Legacy

Group of workers wearing long, black leather aprons in the Inedible Tank Rendering Room
Laborers in the Inedible Tank Rendering Room, ca. 1909, Courtesy Tacoma Northwest Room (CARSTENS-019).

Perhaps dogged by being driven out of Seattle due to creating noxious and unsanitary conditions, Carstens appears obsessed with broadcasting the advanced technology and pristine conditions of his facilities, despite clear evidence to the contrary. One of the best glimpses inside the facility that we have is a 1909 “Christmas Booklet”. While the recipient’s of this grisly holiday present are unknown, affectless workers can be seen in dim, expansive wooden caverns in the second floor glue factory and wearing long, wet leather aprons in the Inedible Tank Rendering Room.1

Parade float covered in daffodils and upholstery trim with a butcher smiling and holding an oversized knife in front of a giant paper mache ham
Carstens Packing Co. float, July 22, 1939, Courtesy Tacoma Northwest Room (D8652-33).

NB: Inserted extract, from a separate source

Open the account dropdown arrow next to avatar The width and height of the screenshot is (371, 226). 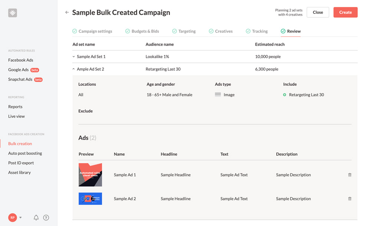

Possibly the most effective piece of marketing that Carstens created and likely what most Tacoma residents would associate with them over the physical presence on the Tideflats was their annual participation in the Daffodil parade, where men in butcher’s whites wielded comically oversized carving knives in front of huge, paper mache hams on floats covered in daffodils and frilled trim.2

Overhead aerial compilation of the site spanning 1930 to 2010
Overhead aerial compilation of the site spanning 1930 to 2010, Courtesy Tacoma Northwest Room.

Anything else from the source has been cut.